Кишечник оживлял дорогу на языке труб и кларнетов; желудок шевельнулся и, пока Петр Петрович, пошатываясь, разговаривал с белым жертвенником, напомнил хозяину, что в четыре утра первая боевая подводная смена стартует на завтрак. Срочно захотелось есть. Жена проснулась от возни в холодильнике.
— Петя, — накрылась она одеялом, — ты где? А?
— Сейчас, — вяло отозвался полуслепой Петя, нащупав сметану, — сейчас…
Что-то пресное, тягучее безвкусно полезло в рот. «Замерзла», — решил для себя Петр Петрович и дожевал все.
— Замерзла, — повторил он для жены и, накрывшись с кряхтеньем, сытый, теплый, угасал, угасал, угасал…
— Что замерзло? — где-то там наверху, как звезда из космоса, отозвалась жена.
— Что замерзло? — все сильней просыпалась она.
— Сссы-ау-ах… сметана-а твоя… — умирал на сегодня Петр Петрович.
— Какая сметана? Господи! — пихнула его жена. — Ты чего там съел? Там же не было сметаны! Ты чего сожрал, несчастье?
— Все-все-все, — скороговоркой гасил отдельные вспышки сознания Петр Петрович.
— Все, — затих он и подвел черту, — нор-маль-но… все…
— Петька! — села жена вертикально. — Ой! Там же тесто было старое… ой, мама!
Она полезла через Петю. Тот дышал, как бегемот под дрессировщиком, — одними ноздрями.
— Скотина! — ахнуло из холодильника, — Сожрал!
— Петенька, — склонилась она через минуту к губам Петра Петровича, стараясь уловить самочувствие сквозь свист, — а может, касторочки выпьешь, а? И сейчас же пронесет! Касторочки. а? Ложечку…
— Сейчас, сейчас… — скакала по комнате и где-то что-то открывала, — вот, Петенька, открой ротик, ну, одну ложечку… вот так… и все будет нормально…
Наутро все было нормально. Военно-морской организм Петеньки — организм ВМФ! — усвоил даже касторку!
Швартовка к родному пирсу с полного хода — большое прикладное искусство. Военно-морской шик. Представьте себе; белый пароход, а может быть, даже и серый, с ходу, на всех парах, весело, вместо того чтобы по всем законам гидродинамики врезаться, перевернуться, развалиться и затонуть, — па крутом вираже останавливается у пирса как вкопанный, как мустанг останавливается. Красиво, черт побери!
Капитан нашего помоечного корыта — катера военно-морского (разумеется, у нас там что-то иногда даже с ходу стреляло) — всегда любил швартоваться вот так — на полном ходу. Носом в пирс. Скорость дикая. Остаются какие-то метры, дециметры-сантиметры, и…

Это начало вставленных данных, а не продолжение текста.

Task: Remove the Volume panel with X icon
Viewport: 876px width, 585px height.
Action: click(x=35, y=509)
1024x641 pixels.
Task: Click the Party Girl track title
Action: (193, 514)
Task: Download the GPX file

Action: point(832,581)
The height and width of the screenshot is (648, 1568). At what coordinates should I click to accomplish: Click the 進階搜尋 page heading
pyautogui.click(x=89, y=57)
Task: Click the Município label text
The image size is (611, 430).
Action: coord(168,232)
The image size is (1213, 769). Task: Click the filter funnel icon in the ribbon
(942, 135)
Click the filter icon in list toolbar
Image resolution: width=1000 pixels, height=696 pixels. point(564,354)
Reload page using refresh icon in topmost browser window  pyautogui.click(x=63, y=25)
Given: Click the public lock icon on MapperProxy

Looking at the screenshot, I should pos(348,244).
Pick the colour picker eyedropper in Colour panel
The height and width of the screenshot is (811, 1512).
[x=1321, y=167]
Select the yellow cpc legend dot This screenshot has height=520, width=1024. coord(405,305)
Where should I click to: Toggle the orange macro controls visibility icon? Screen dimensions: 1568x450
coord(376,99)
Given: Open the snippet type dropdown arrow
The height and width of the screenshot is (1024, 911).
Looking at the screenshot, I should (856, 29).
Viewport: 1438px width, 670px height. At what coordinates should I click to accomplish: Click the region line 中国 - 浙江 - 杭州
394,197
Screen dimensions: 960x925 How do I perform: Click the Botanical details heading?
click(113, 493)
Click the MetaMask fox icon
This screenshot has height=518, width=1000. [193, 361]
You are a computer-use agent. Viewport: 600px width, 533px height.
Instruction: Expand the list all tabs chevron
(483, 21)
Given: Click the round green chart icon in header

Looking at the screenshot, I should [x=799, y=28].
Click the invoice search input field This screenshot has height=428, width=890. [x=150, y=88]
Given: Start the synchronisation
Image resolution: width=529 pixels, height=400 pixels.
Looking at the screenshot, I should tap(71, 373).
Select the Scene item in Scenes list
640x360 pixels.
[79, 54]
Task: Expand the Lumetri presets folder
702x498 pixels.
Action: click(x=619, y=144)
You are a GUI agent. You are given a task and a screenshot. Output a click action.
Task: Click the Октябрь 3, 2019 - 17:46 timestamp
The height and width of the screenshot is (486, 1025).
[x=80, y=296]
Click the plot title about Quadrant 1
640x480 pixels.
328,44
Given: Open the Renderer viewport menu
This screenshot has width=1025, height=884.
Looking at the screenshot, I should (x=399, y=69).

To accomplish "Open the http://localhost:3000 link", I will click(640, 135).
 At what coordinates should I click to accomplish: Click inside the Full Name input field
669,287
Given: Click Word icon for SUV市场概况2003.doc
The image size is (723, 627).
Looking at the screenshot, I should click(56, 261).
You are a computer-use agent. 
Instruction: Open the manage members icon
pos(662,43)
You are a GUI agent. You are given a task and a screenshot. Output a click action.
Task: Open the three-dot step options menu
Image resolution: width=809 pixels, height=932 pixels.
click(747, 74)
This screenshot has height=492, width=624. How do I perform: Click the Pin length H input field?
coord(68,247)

— …Осади! — кричал он в машину, и машину осаживали, и корыто с диким ржаньем вставало на дыбы и…замирало у пирса.
И вот в очередной раз, когда до пирса остается совсем ничего, на бешеной скорости…
— …Осади! — кричит капитан. — Полный назад!
— А назада не будет, командир… — сказал ему спокойненько мех. — У yас заклинило.
— Вот это да! — сказал командир в пяти сантиметрах от пирса. — Чтоб я сдох!